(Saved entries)
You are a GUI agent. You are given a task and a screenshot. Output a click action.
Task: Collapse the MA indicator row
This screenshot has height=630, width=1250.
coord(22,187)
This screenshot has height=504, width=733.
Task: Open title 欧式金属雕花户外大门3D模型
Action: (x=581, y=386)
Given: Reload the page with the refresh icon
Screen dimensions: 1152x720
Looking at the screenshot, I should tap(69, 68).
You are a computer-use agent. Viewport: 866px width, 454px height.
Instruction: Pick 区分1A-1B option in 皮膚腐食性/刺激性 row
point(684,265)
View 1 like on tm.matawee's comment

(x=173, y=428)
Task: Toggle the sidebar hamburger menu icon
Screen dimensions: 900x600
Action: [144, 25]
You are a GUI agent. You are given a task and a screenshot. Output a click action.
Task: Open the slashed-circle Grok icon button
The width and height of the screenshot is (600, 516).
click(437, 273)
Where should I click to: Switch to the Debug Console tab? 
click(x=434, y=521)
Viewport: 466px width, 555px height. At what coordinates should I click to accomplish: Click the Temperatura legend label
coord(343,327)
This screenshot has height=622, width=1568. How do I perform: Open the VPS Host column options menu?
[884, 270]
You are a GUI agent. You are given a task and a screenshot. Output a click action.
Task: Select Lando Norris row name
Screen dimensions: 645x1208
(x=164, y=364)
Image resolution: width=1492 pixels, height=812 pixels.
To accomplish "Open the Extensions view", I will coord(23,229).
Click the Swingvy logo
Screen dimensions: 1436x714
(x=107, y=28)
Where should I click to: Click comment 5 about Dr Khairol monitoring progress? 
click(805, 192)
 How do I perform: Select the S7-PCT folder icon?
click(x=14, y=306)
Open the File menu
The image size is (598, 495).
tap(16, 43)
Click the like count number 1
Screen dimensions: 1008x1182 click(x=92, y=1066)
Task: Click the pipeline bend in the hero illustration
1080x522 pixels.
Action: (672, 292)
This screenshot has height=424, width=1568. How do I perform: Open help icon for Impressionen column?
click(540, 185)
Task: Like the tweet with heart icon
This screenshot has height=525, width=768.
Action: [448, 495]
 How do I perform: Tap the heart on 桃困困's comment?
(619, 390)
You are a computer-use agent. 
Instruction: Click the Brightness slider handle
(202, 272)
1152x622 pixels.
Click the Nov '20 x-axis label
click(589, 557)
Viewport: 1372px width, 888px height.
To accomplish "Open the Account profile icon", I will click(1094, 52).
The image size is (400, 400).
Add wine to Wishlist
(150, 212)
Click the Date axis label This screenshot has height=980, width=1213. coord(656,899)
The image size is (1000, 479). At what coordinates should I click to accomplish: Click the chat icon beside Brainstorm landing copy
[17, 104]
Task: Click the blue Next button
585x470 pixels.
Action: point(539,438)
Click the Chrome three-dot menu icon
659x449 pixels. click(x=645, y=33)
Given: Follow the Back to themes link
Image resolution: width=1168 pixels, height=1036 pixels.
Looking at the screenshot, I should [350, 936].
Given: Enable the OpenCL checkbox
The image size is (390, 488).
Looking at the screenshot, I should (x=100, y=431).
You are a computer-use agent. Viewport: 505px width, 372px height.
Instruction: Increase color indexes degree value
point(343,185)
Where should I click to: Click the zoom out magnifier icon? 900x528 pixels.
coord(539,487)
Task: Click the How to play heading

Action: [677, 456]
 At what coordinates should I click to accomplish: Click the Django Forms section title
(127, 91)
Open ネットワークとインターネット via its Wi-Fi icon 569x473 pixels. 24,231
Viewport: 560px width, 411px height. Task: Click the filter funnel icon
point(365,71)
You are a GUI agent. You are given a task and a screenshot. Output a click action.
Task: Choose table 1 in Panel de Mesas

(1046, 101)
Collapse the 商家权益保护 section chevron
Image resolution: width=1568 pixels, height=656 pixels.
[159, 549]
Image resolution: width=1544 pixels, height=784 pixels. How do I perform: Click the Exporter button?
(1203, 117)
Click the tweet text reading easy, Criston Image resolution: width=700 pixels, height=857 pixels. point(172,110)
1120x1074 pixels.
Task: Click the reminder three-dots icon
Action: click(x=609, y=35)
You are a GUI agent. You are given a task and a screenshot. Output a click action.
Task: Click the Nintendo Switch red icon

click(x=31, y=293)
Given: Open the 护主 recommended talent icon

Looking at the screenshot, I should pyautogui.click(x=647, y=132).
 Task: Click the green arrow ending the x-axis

__PROBLEM TO SOLVE__.
Nothing in the entries may change. Retype them all.

__WRITTEN REPLY__.
You are a GUI agent. You are given a task and a screenshot. Output a click action.
Task: Collapse the MA indicator row
This screenshot has height=630, width=1250.
coord(22,187)
This screenshot has height=504, width=733.
Task: Open title 欧式金属雕花户外大门3D模型
Action: (x=581, y=386)
Given: Reload the page with the refresh icon
Screen dimensions: 1152x720
Looking at the screenshot, I should tap(69, 68).
You are a computer-use agent. Viewport: 866px width, 454px height.
Instruction: Pick 区分1A-1B option in 皮膚腐食性/刺激性 row
point(684,265)
View 1 like on tm.matawee's comment

(x=173, y=428)
Task: Toggle the sidebar hamburger menu icon
Screen dimensions: 900x600
Action: [144, 25]
You are a GUI agent. You are given a task and a screenshot. Output a click action.
Task: Open the slashed-circle Grok icon button
The width and height of the screenshot is (600, 516).
click(437, 273)
Where should I click to: Switch to the Debug Console tab? 
click(x=434, y=521)
Viewport: 466px width, 555px height. At what coordinates should I click to accomplish: Click the Temperatura legend label
coord(343,327)
This screenshot has height=622, width=1568. How do I perform: Open the VPS Host column options menu?
[884, 270]
You are a GUI agent. You are given a task and a screenshot. Output a click action.
Task: Select Lando Norris row name
Screen dimensions: 645x1208
(x=164, y=364)
Image resolution: width=1492 pixels, height=812 pixels.
To accomplish "Open the Extensions view", I will coord(23,229).
Click the Swingvy logo
Screen dimensions: 1436x714
(x=107, y=28)
Where should I click to: Click comment 5 about Dr Khairol monitoring progress? 
click(805, 192)
 How do I perform: Select the S7-PCT folder icon?
click(x=14, y=306)
Open the File menu
The image size is (598, 495).
tap(16, 43)
Click the like count number 1
Screen dimensions: 1008x1182 click(x=92, y=1066)
Task: Click the pipeline bend in the hero illustration
1080x522 pixels.
Action: (672, 292)
This screenshot has height=424, width=1568. How do I perform: Open help icon for Impressionen column?
click(540, 185)
Task: Like the tweet with heart icon
This screenshot has height=525, width=768.
Action: [448, 495]
 How do I perform: Tap the heart on 桃困困's comment?
(619, 390)
You are a computer-use agent. 
Instruction: Click the Brightness slider handle
(202, 272)
1152x622 pixels.
Click the Nov '20 x-axis label
click(589, 557)
Viewport: 1372px width, 888px height.
To accomplish "Open the Account profile icon", I will click(1094, 52).
The image size is (400, 400).
Add wine to Wishlist
(150, 212)
Click the Date axis label This screenshot has height=980, width=1213. coord(656,899)
The image size is (1000, 479). At what coordinates should I click to accomplish: Click the chat icon beside Brainstorm landing copy
[17, 104]
Task: Click the blue Next button
585x470 pixels.
Action: point(539,438)
Click the Chrome three-dot menu icon
659x449 pixels. click(x=645, y=33)
Given: Follow the Back to themes link
Image resolution: width=1168 pixels, height=1036 pixels.
Looking at the screenshot, I should [350, 936].
Given: Enable the OpenCL checkbox
The image size is (390, 488).
Looking at the screenshot, I should (x=100, y=431).
You are a computer-use agent. Viewport: 505px width, 372px height.
Instruction: Increase color indexes degree value
point(343,185)
Where should I click to: Click the zoom out magnifier icon? 900x528 pixels.
coord(539,487)
Task: Click the How to play heading

Action: [677, 456]
 At what coordinates should I click to accomplish: Click the Django Forms section title
(127, 91)
Open ネットワークとインターネット via its Wi-Fi icon 569x473 pixels. 24,231
Viewport: 560px width, 411px height. Task: Click the filter funnel icon
point(365,71)
You are a GUI agent. You are given a task and a screenshot. Output a click action.
Task: Choose table 1 in Panel de Mesas

(1046, 101)
Collapse the 商家权益保护 section chevron
Image resolution: width=1568 pixels, height=656 pixels.
[159, 549]
Image resolution: width=1544 pixels, height=784 pixels. How do I perform: Click the Exporter button?
(1203, 117)
Click the tweet text reading easy, Criston Image resolution: width=700 pixels, height=857 pixels. point(172,110)
1120x1074 pixels.
Task: Click the reminder three-dots icon
Action: click(x=609, y=35)
You are a GUI agent. You are given a task and a screenshot. Output a click action.
Task: Click the Nintendo Switch red icon

click(x=31, y=293)
Given: Open the 护主 recommended talent icon

Looking at the screenshot, I should pyautogui.click(x=647, y=132).
 Task: Click the green arrow ending the x-axis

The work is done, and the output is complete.